I am 30 years old and was diagnosed when I was 19 with high blood pressure and polycystic kidney disease. This is a heritary disease passed down. My Mother and Grandmother both had this. I have seen my grandmother do home dialysis before she died. My mother has done both hemo dialysis and home dialysis. (CAPD and CCPD)Since, she has had 2 kidney transplants, and her last one is starting to fail again. I struggle with the thought of following them in health. Although it is heritary, I opted to have children on my own and can only pray that they don't get it also. I have no questions about this disease right now but thought that if someone else reads they might be in my same situation. I have pains in my kidney's so bad sometimes it takes my breath away. But I pray everyday that my kidneys do not lose their function. I have seen the wear and tear of dialysis and do not want to go through this. I wouldn't mind talking to someone that is in the same situation as me. Living with kidney disease. Sometimes it just helps to have a friend.

Sorry about your problems

I just found out in the last several months that I am passing protein in my urine. I don't have anything that I know of like diabetes, lupus, poly cystic disease, high B/P or any immune sytem problems that I know of.
It took me over a month to get an appointment with a Kidney Doctor. But, during that time I have been doing alot of reading about kidney diseases and problems.
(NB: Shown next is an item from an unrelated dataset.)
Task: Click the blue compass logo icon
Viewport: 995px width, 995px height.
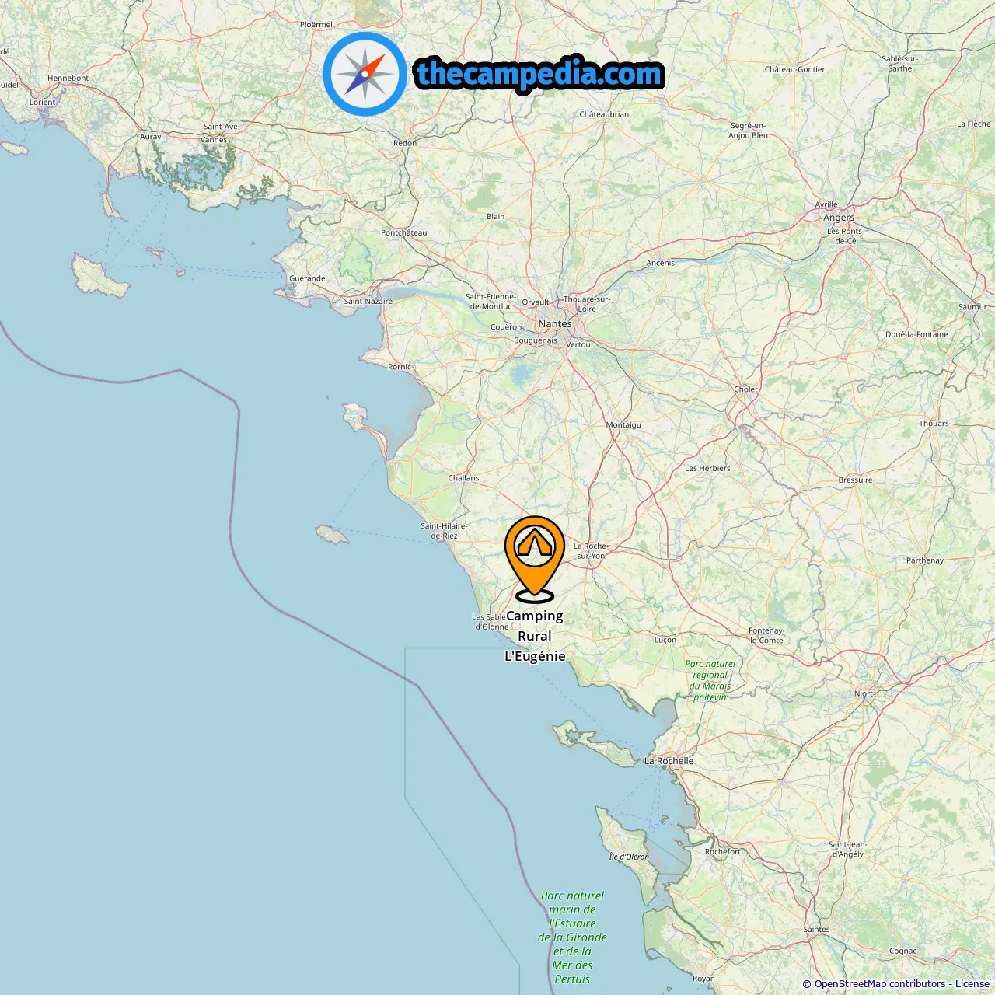Action: (x=365, y=74)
Now I'm being tested.

I do have problems with my adrenal glands. A problem that causes me to lose potassium ---alot more than normal.
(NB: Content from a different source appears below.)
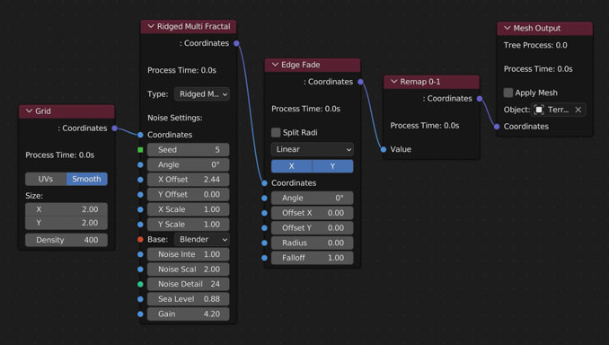Click the orange Base socket on fractal node
The width and height of the screenshot is (609, 345).
coord(140,239)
The supplements that I have read about to improve kidney function are:

L-Arginine ---500 mgms 4 times daily for kidney disease and L-methionine on an empty stomach to improve kidney circulation ---both are amino acids.
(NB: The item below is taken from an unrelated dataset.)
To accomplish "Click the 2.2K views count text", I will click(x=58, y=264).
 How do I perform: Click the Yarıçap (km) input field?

Probiotic supplement if taking antiobiotics.

Vitamin C---2000 mgms, B-6, choline and Insoitol(IP-6) for acifing your urine, healing and reduce fluid retention.

Vitamin A ---25,000 IUs daily, multi mineral complex, including calcium and magnesium. Vitamins B-50, E---800 IUs, Zinc and copper to promote immune functions and healing.

As you know Doctors want to treat you with Drugs and no one mentions what a person with your problems should eat and the vitamins, minerals and supplements you should be taking???

I wish you well---Harry

I also have polycystic kidneys. My dad had a transplant and died from complications. My brother also has PKD. We both have good kidney function. He is 50, I am 41. I also have children and hope that if they have this disease and ever have problems, there will have been medical advances. Other then high blood pressure, I have been symptom free. I wish you the best!

Hello to all,

I am a 43 year old male and I suffered from end stage renal disease due to polycystic kidneys. I spent 2 years on hemo-dialysis. I just received a cadaveric kidney transplant this past September. It is important to see a nephrologist regularly so that he can help keep your kidneys functioning as long as possible. Dialysis was an inconvenience for sure but I never missed a treatment and I continued to work full time. My mother had PKD and a transplant as well. Her new kidney was still working for 17 years until she passed away last year of blood clots at 73. I hope that it does not cause you or your family any problems but if it does, it is not the end of the world.